> [WHAT YOU ARE ASKED TO DO]:
Write out again, exactly, the lines of the listing below from the first one through the one that contains "Image resolution: width=690", and no other lines.

> [SUPPLIED RECORDS]:
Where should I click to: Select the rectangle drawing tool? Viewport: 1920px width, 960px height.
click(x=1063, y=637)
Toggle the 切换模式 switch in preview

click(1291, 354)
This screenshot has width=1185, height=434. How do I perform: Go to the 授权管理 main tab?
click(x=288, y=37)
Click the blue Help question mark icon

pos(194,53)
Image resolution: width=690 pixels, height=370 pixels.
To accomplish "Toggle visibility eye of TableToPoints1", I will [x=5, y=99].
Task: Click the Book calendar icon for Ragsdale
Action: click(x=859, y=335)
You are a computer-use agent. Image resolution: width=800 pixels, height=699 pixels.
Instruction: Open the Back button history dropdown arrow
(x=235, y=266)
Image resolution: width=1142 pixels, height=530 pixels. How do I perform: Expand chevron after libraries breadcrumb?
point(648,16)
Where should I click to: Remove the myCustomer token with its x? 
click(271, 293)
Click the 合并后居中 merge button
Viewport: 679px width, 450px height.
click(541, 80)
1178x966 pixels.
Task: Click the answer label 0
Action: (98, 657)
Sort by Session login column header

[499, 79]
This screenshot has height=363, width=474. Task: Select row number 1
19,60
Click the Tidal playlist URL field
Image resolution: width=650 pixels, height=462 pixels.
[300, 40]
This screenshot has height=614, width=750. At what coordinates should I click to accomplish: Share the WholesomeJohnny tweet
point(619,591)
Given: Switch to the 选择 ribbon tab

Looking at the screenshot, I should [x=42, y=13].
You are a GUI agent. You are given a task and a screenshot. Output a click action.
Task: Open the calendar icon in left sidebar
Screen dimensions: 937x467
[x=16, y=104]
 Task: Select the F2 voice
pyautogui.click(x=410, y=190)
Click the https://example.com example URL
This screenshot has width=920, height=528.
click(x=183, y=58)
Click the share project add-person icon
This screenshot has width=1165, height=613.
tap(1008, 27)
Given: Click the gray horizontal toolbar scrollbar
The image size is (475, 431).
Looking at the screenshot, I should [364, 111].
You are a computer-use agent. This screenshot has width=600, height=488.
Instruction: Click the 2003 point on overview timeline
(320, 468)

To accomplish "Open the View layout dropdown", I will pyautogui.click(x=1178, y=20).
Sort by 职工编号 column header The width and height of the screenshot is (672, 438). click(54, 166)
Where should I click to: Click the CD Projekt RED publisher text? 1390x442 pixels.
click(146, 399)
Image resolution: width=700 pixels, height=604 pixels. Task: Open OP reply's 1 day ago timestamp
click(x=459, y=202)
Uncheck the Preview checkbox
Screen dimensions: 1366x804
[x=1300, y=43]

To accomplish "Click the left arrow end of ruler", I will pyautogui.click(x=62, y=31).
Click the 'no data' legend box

> [REPLY TO THE EXERCISE]:
Where should I click to: Select the rectangle drawing tool? Viewport: 1920px width, 960px height.
click(x=1063, y=637)
Toggle the 切换模式 switch in preview

click(1291, 354)
This screenshot has width=1185, height=434. How do I perform: Go to the 授权管理 main tab?
click(x=288, y=37)
Click the blue Help question mark icon

pos(194,53)
Image resolution: width=690 pixels, height=370 pixels.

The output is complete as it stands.